### TASK TO CARRY OUT
Return every line of the entries that includes the word "menu".

Items from a data source:
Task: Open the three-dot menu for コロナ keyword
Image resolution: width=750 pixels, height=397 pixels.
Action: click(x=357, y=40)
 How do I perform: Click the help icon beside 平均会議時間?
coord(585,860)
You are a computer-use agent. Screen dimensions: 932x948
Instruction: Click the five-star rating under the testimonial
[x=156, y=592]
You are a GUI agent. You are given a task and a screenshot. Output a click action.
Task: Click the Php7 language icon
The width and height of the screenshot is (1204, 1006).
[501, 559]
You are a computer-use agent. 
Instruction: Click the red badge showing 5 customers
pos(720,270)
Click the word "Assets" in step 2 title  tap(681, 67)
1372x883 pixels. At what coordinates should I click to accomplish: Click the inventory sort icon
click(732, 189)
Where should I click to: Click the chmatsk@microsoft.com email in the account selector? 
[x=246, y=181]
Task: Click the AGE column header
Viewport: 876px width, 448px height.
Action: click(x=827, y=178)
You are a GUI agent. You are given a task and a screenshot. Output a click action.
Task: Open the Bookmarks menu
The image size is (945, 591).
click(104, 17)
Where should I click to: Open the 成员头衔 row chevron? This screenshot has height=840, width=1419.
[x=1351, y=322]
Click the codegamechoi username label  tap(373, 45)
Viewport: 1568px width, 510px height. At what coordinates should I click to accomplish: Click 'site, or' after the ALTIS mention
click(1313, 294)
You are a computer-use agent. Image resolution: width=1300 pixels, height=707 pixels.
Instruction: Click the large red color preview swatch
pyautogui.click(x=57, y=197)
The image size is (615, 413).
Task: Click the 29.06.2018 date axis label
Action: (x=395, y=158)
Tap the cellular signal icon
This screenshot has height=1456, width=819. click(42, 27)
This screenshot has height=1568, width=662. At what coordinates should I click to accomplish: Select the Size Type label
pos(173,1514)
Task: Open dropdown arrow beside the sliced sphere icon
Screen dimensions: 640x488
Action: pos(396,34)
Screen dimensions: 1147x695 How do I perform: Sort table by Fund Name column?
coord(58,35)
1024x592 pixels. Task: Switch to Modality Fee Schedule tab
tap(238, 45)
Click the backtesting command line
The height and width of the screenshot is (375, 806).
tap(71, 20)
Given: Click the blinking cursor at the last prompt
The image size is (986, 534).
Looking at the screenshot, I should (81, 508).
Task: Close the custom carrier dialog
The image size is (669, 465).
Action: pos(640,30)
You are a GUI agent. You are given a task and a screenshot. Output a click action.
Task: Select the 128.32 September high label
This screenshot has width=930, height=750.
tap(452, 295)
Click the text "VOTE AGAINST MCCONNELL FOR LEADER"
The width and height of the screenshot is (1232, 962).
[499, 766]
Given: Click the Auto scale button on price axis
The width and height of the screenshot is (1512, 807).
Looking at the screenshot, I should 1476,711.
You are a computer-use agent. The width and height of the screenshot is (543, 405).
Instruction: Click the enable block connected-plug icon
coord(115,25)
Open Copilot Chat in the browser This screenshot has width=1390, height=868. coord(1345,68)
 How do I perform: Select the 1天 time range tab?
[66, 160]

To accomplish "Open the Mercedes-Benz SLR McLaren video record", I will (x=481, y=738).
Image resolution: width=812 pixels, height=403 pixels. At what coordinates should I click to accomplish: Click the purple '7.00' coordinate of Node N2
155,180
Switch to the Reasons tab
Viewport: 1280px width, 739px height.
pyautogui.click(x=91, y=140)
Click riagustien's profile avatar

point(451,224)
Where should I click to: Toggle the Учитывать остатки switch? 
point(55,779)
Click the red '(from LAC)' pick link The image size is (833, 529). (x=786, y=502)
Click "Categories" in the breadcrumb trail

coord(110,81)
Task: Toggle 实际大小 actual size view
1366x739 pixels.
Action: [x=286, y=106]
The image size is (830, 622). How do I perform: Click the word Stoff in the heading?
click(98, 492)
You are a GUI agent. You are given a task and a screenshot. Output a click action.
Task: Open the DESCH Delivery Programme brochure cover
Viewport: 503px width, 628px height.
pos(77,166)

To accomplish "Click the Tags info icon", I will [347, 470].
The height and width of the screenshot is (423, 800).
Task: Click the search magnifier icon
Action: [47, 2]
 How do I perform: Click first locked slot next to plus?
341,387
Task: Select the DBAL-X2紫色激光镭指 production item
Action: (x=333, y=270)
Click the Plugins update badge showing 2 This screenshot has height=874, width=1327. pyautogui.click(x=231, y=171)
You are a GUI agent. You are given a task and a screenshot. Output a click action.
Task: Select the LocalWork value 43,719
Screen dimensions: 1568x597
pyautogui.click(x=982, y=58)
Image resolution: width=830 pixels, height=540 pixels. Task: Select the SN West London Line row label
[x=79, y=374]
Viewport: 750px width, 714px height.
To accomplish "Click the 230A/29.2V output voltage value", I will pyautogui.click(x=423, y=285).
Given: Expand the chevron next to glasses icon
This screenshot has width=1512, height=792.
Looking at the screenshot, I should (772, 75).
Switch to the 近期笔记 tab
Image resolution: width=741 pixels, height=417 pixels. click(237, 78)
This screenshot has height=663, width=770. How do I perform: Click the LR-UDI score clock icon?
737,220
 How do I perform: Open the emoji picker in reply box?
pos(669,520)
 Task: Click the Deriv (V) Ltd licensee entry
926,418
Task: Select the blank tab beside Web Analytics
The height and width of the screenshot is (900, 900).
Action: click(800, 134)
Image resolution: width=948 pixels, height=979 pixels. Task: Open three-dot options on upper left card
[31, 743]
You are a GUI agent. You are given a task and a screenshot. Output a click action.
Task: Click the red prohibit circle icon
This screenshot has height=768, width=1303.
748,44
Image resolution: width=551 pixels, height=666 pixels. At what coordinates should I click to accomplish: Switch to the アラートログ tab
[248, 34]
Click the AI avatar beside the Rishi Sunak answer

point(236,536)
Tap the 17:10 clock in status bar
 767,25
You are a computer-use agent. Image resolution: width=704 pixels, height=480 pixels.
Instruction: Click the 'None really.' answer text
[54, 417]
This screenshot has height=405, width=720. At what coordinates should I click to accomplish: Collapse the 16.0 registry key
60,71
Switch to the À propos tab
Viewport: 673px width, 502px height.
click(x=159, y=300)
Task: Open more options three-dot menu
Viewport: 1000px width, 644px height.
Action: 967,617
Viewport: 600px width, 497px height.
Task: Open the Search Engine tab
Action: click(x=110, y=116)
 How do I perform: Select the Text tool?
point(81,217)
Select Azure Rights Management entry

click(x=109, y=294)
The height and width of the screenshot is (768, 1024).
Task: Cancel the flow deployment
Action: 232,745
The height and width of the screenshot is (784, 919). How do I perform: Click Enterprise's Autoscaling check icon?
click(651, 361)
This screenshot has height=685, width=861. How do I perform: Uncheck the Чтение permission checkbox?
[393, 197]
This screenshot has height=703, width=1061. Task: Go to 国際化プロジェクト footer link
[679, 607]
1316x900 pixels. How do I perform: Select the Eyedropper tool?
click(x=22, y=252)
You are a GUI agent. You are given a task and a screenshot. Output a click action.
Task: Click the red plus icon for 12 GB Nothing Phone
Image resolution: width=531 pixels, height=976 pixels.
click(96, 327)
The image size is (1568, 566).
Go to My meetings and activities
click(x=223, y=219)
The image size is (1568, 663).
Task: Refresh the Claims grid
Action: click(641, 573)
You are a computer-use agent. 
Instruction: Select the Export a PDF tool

### RESPONSE TO THE TASK
Task: Open the three-dot menu for コロナ keyword
Task: Open the Bookmarks menu
Task: Open more options three-dot menu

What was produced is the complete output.